- _Task item_:
Would you please give the entries again word for word, with no images in your copy?

- _Raw data_:
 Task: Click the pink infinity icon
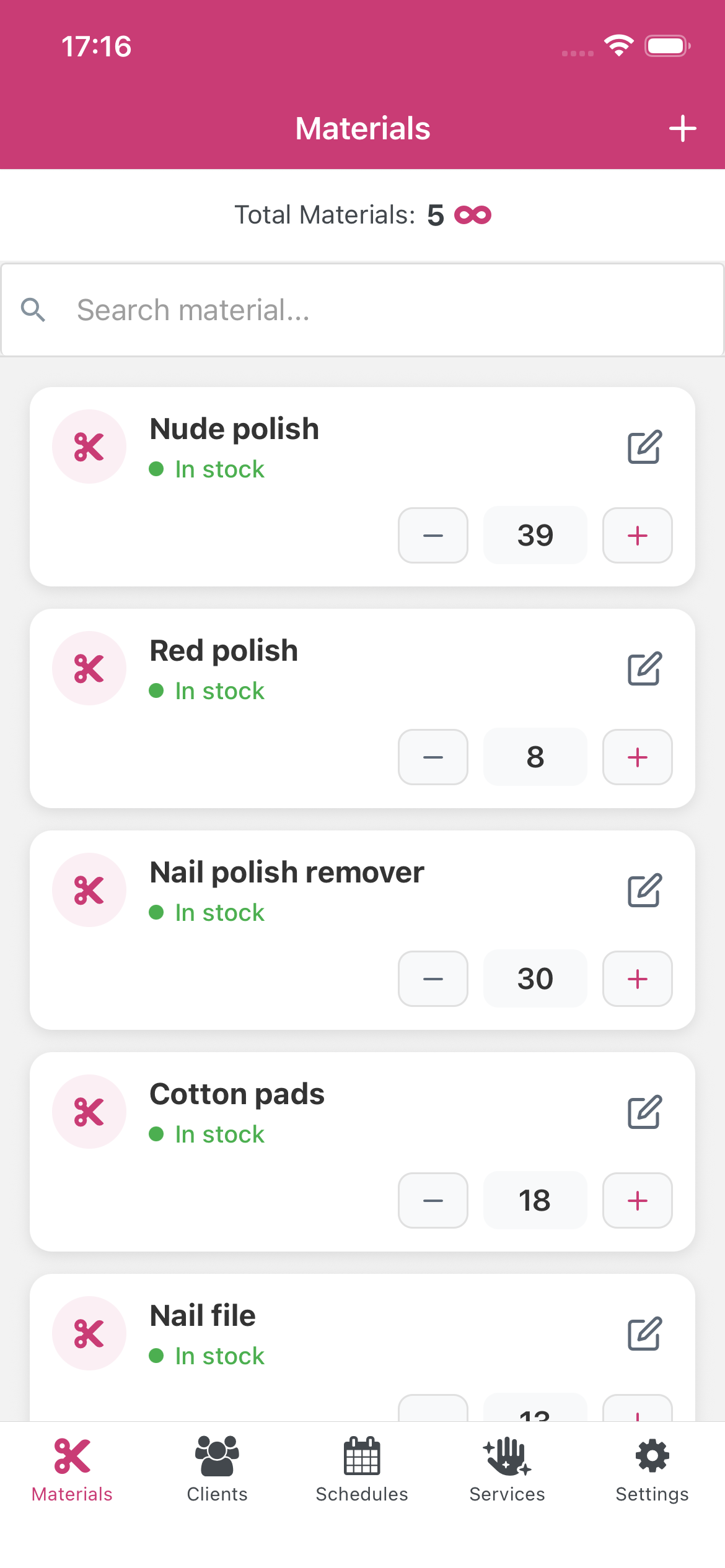(x=473, y=215)
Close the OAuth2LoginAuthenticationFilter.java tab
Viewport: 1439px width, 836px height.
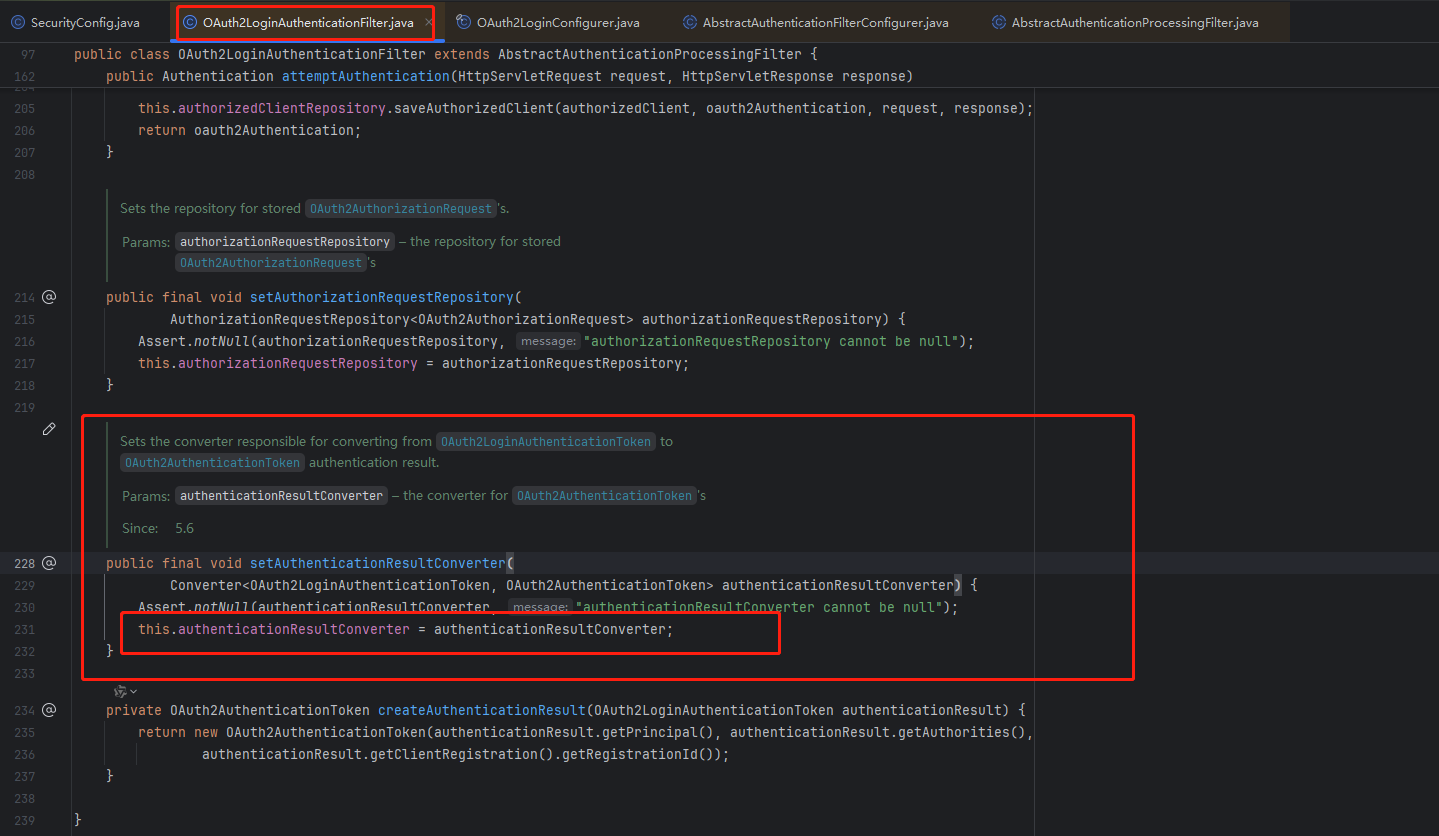pyautogui.click(x=427, y=20)
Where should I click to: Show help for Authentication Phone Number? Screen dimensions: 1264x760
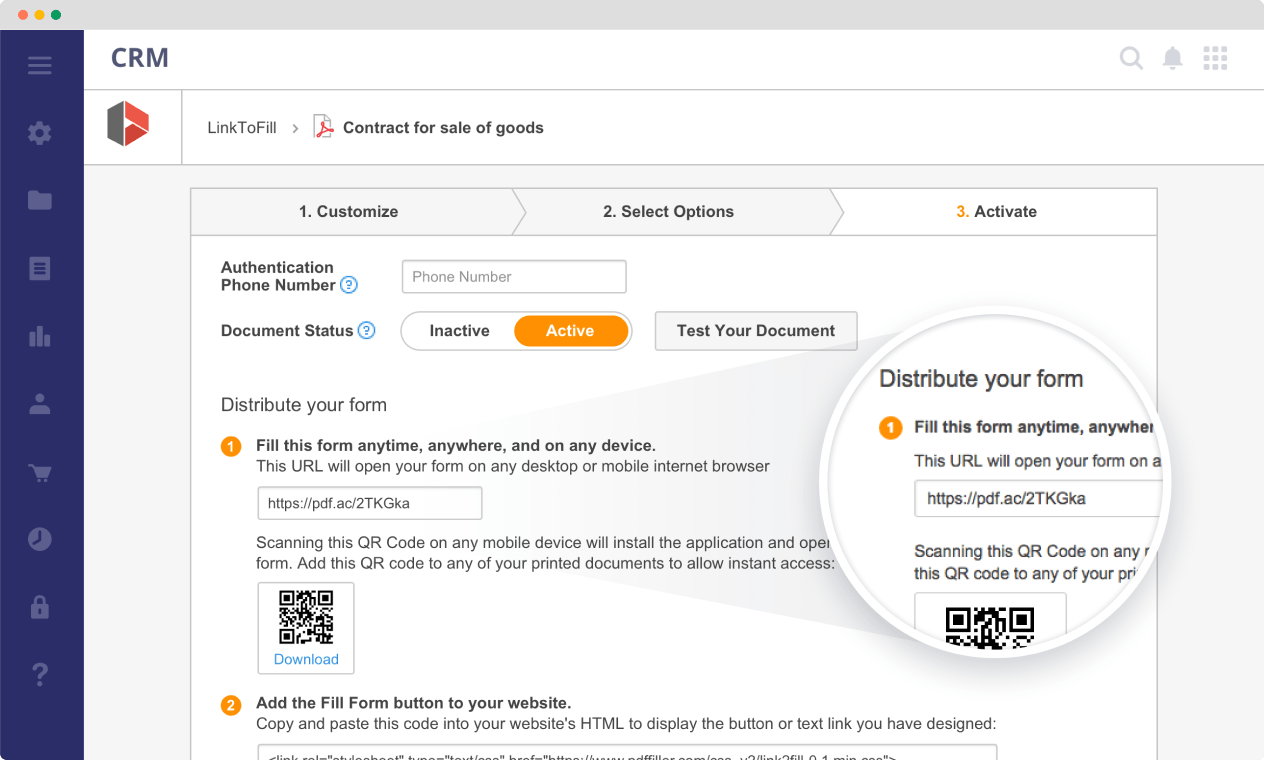tap(348, 285)
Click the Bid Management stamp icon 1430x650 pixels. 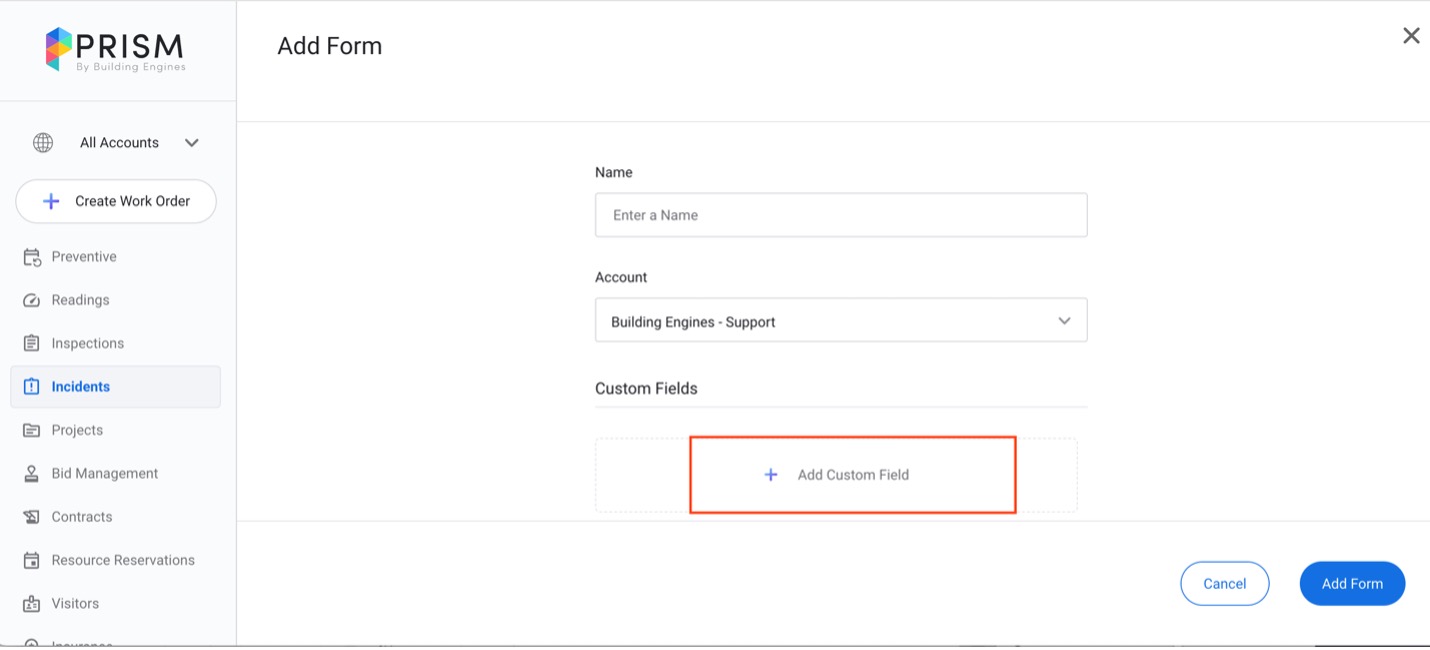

- _Solution below_:
 Task: Click the pink infinity icon
(x=473, y=215)
Close the OAuth2LoginAuthenticationFilter.java tab
Viewport: 1439px width, 836px height.
pyautogui.click(x=427, y=20)
Where should I click to: Show help for Authentication Phone Number? Screen dimensions: 1264x760
tap(348, 285)
Click the Bid Management stamp icon 1430x650 pixels. 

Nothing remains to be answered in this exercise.